Asymptotic estimates for the parabolic-elliptic Keller-Segel model in the plane

TL;DR

This paper proves that solutions to the 2D Keller-Segel model with subcritical mass converge exponentially fast to stationary states in relative entropy, regardless of the total mass, using symmetrization and spectral gap techniques.

Contribution

It extends previous results by showing exponential convergence for all subcritical masses without restrictions, employing new spectral gap estimates and symmetrization methods.

Findings

Exponential convergence rate in relative entropy for all subcritical masses

Uniform Lp norm estimates for solutions

New spectral gap estimates for the linearized operator

Abstract

We investigate the large-time behavior of the solutions of the two-dimensional Keller-Segel system in self-similar variables, when the total mass is subcritical, that is less than 8\pi after a proper adimensionalization. It was known from previous works that all solutions converge to stationary solutions, with exponential rate when the mass is small. Here we remove this restriction and show that the rate of convergence measured in relative entropy is exponential for any mass in the subcritical range, and independent of the mass.
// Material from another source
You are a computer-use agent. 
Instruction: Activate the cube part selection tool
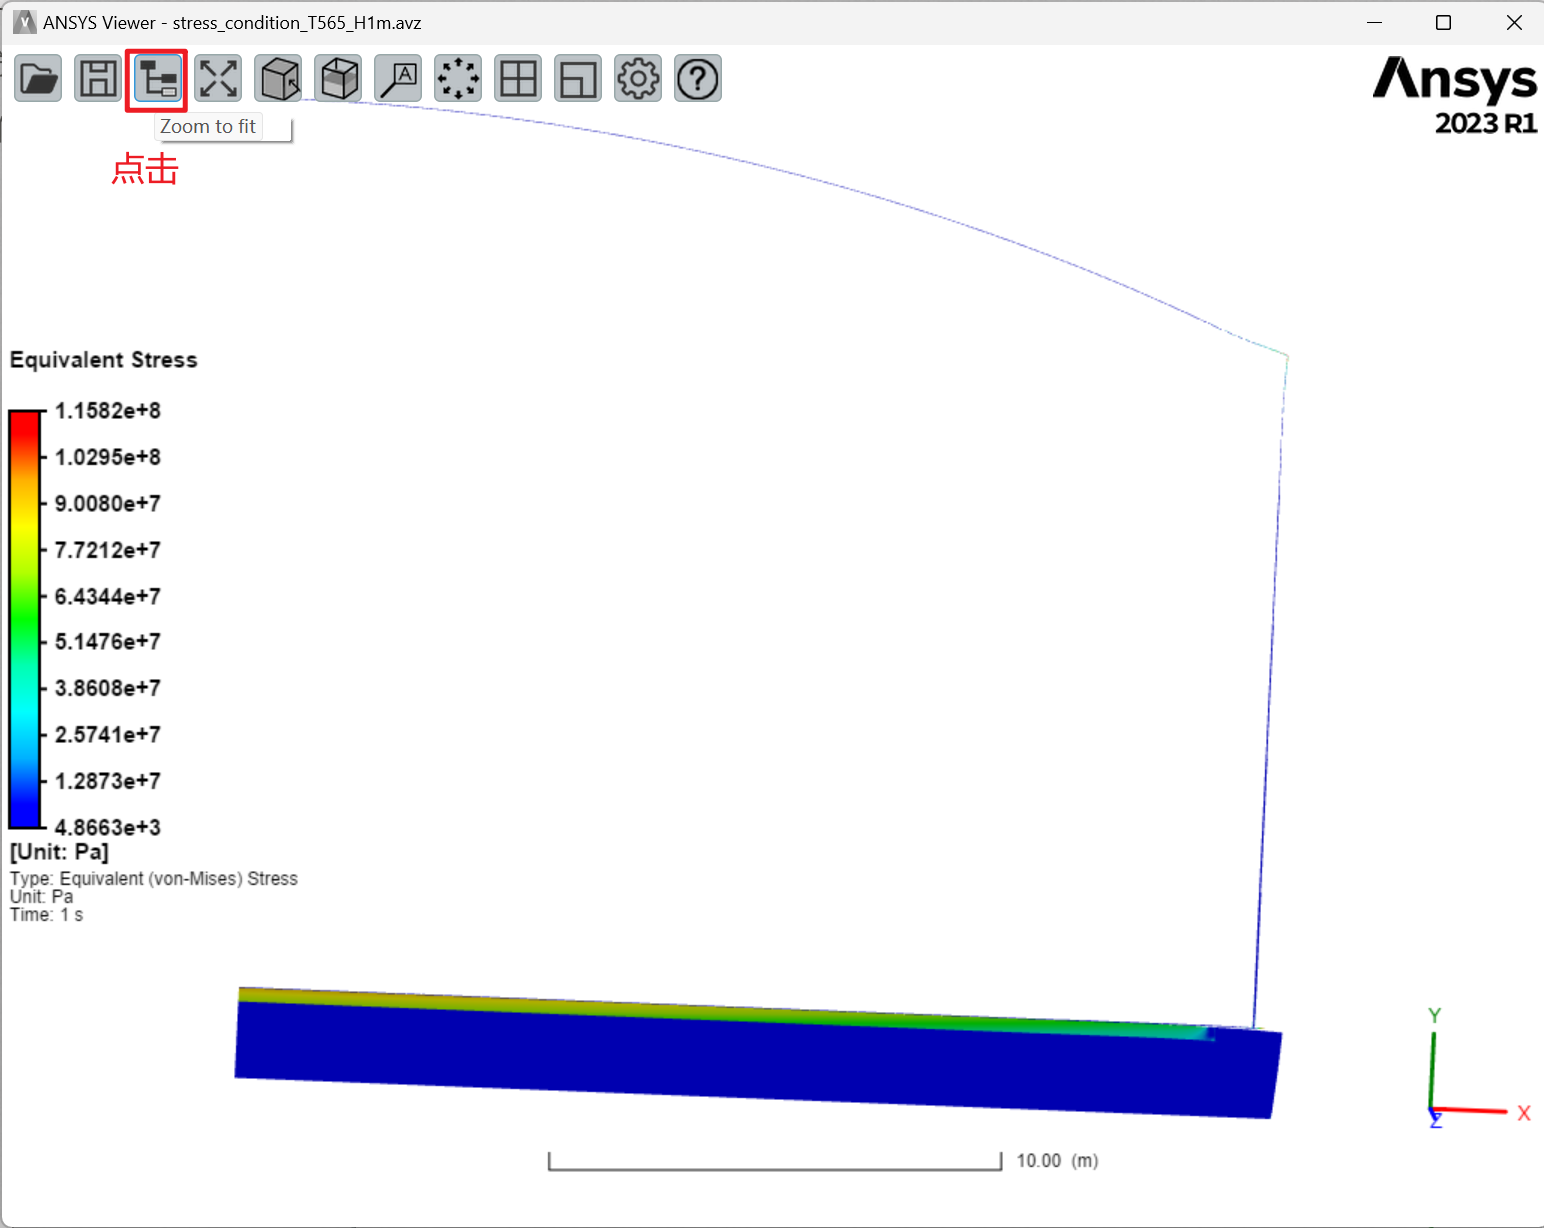click(279, 79)
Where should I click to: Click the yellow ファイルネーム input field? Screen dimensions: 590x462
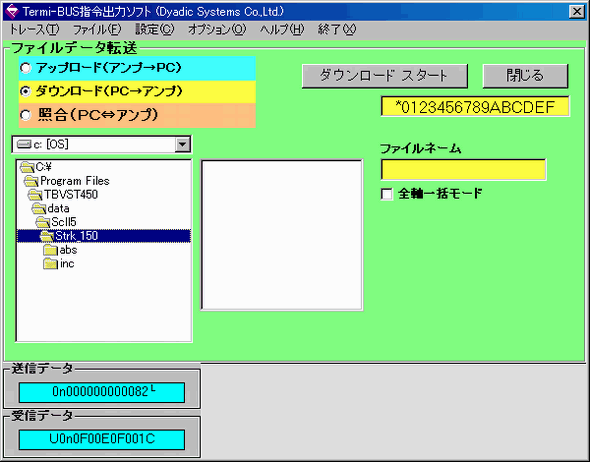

The proof relies on symmetrization techniques, which are adapted from a paper of J.I. Diaz, T. Nagai, and J.-M. Rakotoson, and allow us to establish uniform estimates for Lp norms of the solution. Exponential convergence is obtained by the mean of a linearization in a space which is defined consistently with relative entropy estimates and in which the linearized evolution operator is self-adjoint. The core of proof relies on several new spectral gap estimates which are of independent interest.